そのような人たちに対し、優しくおおらかな
気持ちで接することはとても大切です。
中には、患者の選り好みをする
心理カウンセラーも少なからずいますが、
本当に良い心理カウンセラーに求められるのは
すべての患者と真摯に真っすぐ向きあう事です。
その為、心理カウンセラーには
コミュニケーション力がとても重要なのです。
これらの能力は資格を習得するだけでは
とても身につきません。自分自身の知識と
経験を通して培われていくものなのです。
心理カウンセラーに向いている人・不向きな人
心理カウンセラーには様々な資格が存在して
いますが、その主な仕事はカウンセリングを
通して相手の抱える問題を解決する為の手助け
を行う事です。
人を相手にする仕事ですので、向き不向きが
とてもはっきりしています。何より大切なのが
相手に共感し、優しい心で接する事です。
患者が心を開き安心して話をするには、
おおらかな気持ちでいることが大切です。
人の相談に乗るのが好き、または人から
よく相談を受ける人に向いています。
逆に短気ですぐ感情的になって、
心任せの言葉を掛けてしまう人にはあまり
向かないでしょう。
ただし、患者の中には非常に深刻な悩みを
抱えている人も少なくありません。
いくら悩み相談を受けるのが好きだと言っても
相手の問題をすぐに自己投影して感情移入して
しまうことは、カウンセリングにおいてはとても
危険なことです。
カウンセラー自身が悩みを抱えてしまって
いては、元も子もありません。
小さな事に悩んでしまったり、
すぐに感情移入したりしてしまう人は、
心理カウンセラーとしてはあまり向いていません。
少しの事には動じず、いつもどっしりと
構えていられる人の方が心理カウンセラーに
向いていると言えます。
カウンセリングを円滑に進めるためには、
カウンセラー自身が自己分析をしっかりと行い
患者から信頼されることも欠かせません。
その為に、心理カウンセラーを目指す人には
有言実行で常に真摯な態度でいることが求め
られます。
心理カウンセラーの平均的な給料と初任給
心理カウンセラーは職場や自身が保有する
資格によって、様々な種類があります。
その為、給料や初任給も就職先によって
大きく変わります。
臨床心理士と呼ばれる認定資格を保有して
いる場合、病院の精神科や心療内科や
心理クリニック、児童相談所や福祉施設
などに就職します。
就職先によって大きく異なりますが、
初任給は13万円から18万円程度です。
初任給としては、あまり高い方とは言えない
でしょう。
ただし、臨床心理士と言う資格は心理職の
認定資格の中でも最も有名で、その信頼性も
高いものです。
その為将来的には大学病院に勤務したり、
独立して開業したりする臨床心理士も少なく
ありません。
そのような場合、個人差はありますが
多ければ年収が1千万円を超える事もあります。
企業のカウンセリングルームなどで働く
産業カウンセラーも、臨床心理士とあまり
変わりません。
勤続年数が長くなればなるほど年収も上がり
ますが、基本的に給料は保有資格ではなく
カウンセラーの経験や実力で決まります。
経験を積んだ産業カウンセラーの場合、
年収は6百万円から7百万円程度になる事も
あります。
勤務形態が非常勤の場合、勤務日数が減るため
給料はさらに減ります。
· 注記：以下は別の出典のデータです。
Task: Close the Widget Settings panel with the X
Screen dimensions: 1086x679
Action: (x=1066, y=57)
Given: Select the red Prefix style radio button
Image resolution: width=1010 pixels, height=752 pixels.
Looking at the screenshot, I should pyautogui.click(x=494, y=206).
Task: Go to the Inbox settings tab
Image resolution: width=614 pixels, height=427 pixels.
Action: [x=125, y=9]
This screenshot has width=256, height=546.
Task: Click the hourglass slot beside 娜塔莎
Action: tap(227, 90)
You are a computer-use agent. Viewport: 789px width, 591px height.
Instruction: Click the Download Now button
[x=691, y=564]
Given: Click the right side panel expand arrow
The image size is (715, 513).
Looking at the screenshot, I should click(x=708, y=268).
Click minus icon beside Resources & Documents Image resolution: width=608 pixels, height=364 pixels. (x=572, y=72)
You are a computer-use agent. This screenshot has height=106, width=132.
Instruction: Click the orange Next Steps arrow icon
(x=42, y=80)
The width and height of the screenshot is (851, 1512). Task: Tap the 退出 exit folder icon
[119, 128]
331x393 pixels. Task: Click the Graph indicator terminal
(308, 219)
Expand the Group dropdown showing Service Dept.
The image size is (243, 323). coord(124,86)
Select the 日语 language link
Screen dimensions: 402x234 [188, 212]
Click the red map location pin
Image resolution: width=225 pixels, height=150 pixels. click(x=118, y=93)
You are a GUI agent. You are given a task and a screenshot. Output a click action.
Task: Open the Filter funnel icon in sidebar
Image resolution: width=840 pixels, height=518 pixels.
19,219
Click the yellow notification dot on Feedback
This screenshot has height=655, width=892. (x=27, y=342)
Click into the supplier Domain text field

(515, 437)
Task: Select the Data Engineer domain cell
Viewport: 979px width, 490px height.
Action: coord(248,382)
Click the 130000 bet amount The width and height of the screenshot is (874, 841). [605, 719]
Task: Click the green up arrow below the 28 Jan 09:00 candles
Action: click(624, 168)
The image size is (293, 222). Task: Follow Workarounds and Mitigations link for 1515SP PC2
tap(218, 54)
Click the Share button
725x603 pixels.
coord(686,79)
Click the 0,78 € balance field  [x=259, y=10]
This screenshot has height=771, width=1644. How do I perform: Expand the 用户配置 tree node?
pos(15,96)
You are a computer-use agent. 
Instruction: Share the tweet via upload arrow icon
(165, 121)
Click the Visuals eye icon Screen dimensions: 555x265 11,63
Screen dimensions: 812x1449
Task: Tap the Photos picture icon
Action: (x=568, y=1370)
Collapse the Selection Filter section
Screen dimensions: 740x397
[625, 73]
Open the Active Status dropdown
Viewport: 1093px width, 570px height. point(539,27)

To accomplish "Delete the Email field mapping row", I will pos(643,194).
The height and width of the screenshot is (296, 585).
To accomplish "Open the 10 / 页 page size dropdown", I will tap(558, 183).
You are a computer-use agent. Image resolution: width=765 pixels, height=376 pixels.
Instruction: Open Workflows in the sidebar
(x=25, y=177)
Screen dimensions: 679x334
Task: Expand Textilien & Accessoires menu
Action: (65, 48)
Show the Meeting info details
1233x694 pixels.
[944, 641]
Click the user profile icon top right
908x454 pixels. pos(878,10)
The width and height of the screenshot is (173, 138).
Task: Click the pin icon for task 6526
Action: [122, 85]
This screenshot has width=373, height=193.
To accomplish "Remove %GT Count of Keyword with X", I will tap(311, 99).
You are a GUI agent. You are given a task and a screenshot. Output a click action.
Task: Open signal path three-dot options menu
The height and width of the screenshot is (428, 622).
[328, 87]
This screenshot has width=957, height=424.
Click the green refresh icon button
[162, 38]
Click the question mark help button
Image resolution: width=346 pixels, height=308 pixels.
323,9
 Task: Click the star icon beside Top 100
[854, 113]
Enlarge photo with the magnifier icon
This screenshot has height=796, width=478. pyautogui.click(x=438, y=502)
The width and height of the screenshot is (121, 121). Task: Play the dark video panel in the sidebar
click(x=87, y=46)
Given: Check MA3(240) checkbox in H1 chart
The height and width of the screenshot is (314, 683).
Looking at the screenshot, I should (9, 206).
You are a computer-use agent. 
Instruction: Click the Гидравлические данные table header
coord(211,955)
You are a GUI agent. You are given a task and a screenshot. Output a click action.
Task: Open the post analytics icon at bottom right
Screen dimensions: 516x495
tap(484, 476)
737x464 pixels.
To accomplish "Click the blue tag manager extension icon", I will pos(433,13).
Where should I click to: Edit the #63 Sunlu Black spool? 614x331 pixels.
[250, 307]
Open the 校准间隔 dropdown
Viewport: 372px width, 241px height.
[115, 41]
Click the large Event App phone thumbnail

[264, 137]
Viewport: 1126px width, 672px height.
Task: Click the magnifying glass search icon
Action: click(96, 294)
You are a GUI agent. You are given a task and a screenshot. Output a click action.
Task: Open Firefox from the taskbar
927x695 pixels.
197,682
心理カウンセラーの中
にはいくつかの機関で掛け持ちをしている人も
います。
今後も増え続けていく心理カウンセラー資格のニーズ
心理カウンセラーは、心の問題解決の為に
カウンセリングや心理療法を通して助言や
手助けをするお仕事です。
特にストレスが多く、うつ病などの心の病気
が注目されている現代では、そのニーズも
非常に高まっています。
心理カウンセラーにかかる患者は多岐に
わたります。うつ病から家庭内暴力や
アルコール依存症、認知症、不登校等です。
これらの症状は、これまで一般にあまり
正しく理解されてこなかった病気です。
しかし臨床心理学が発達した現代では
正しい理解も広まり、それに伴って心理
カウンセラーにも注目が集まるように
なりました。
心理カウンセラーは主に病院の精神科や
心療内科、大学や企業のカウンセリングルーム
児童相談所などで働いています。
医師不足が叫ばれている昨今、それは
心理カウンセラーも例外ではありません。
特に臨床心理士の資格はその信頼性も高く
心理カウンセラー求人での必須条件として
あげられるほどなので、今後もニーズが
増加する傾向にあります。
また最近では、過労によってうつ病にかかり
そのまま自殺してしまうという深刻な問題が
多く取り上げられています。
この問題を解決するため、積極的に
カウンセリングルームを設置し産業医など
によるカウンセリングを勧めている企業も
増えています。
ストレス問題が深刻になっている現代社会
において、心理カウンセラーはなくては
ならない存在です。
心理カウンセラーの魅力とは
現代社会ではストレスが非常に多く、
心の病気に悩む人も少なくありません。
そのような人達と向き合い話をすることで、
心の問題解決の手助けをするのが
心理カウンセラーです。
一口に心理カウンセラーと言っても、
保有する資格や職場、活躍する場面によって
その呼び名は様々です。
一つが臨床心理士です。
臨床心理士とは、心理カウンセラーの中でも
臨床心理士という認定資格を有する人の事を
指します。
心理カウンセラーの資格の中では最も有名な
資格と言えます。
音楽を通じて心理療法を行う場合は、
音楽療法士という資格が必要です。
音楽療法士も心理カウンセラーの一つで、
音楽によって心の課題を解決したり、認知症の
治療を行ったりします。
行動療法士は、現在の行動からその人の
思考プロセスや価値観を判断し、それらを
少しずつ修正していくことで問題解決を図る
心理カウンセラーです。
行動療法士も認定資格が必要です。
その方法やアプローチ、資格は様々でも、
これらはすべて心理カウンセラーの一種です。
カウンセリングと聞くとカウンセラーが
患者の問題を発見し、解決してくれると
イメージされがちです。
しかし心理カウンセラーは決して問題を解決する
わけではなく、その人自身で解決できるよう助言
や問答によって手助けをする仕事です。
また、投薬や処方といった医療行為は法律で
禁止されているためできません。
心に問題を抱えた人の多い現代では、
心理カウンセラーはなくてはならない存在です。